Input records:
::::::::
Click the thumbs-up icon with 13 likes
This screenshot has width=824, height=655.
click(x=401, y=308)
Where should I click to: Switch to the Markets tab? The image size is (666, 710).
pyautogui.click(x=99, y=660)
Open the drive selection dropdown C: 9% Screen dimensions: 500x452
::::::::
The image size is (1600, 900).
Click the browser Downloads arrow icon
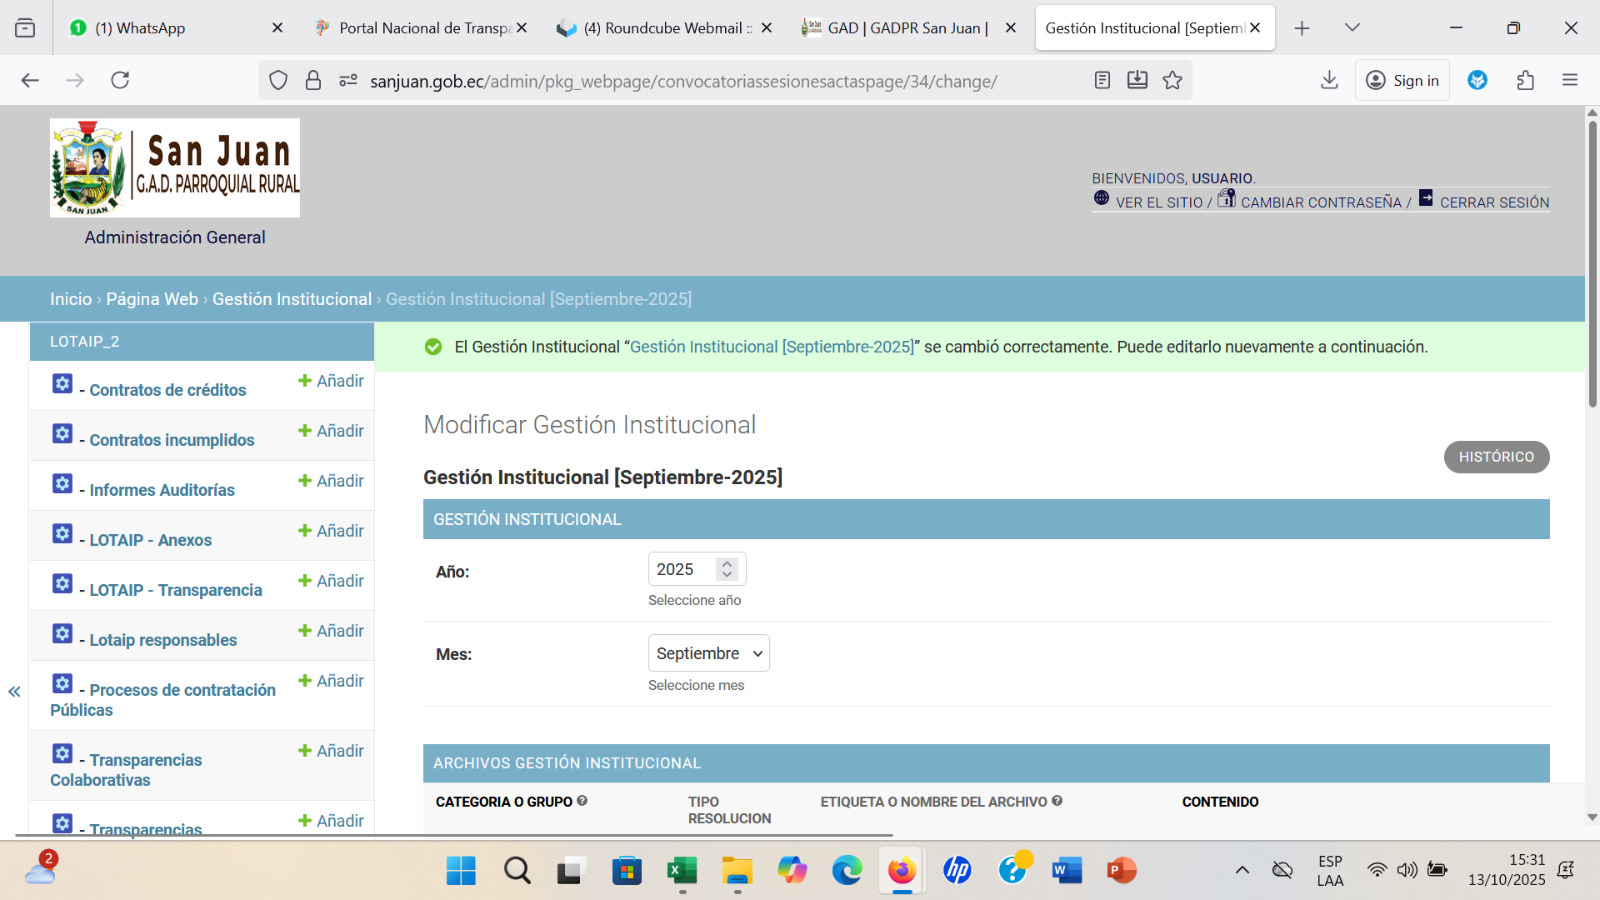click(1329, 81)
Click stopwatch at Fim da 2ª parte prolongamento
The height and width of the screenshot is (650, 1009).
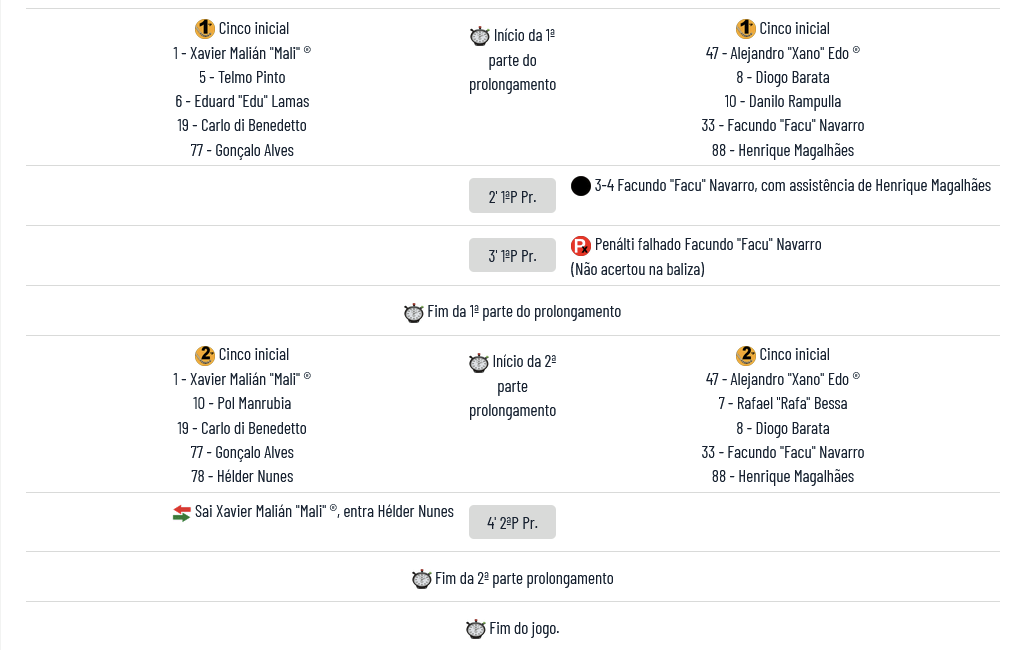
::::::::
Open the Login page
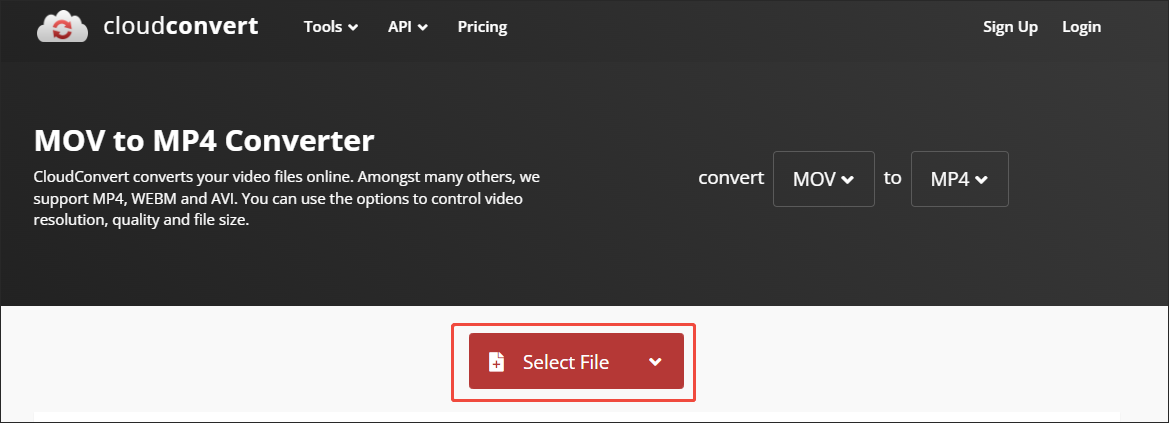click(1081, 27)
::::::::
Task description:
Out of the listing above, reproduce exactly the lines from the one with "Where should I" up to and including the one with "Open the drive".

Answer space:
Where should I click to: Switch to the Markets tab? The image size is (666, 710).
pyautogui.click(x=99, y=660)
Open the drive selection dropdown C: 9% Screen dimensions: 500x452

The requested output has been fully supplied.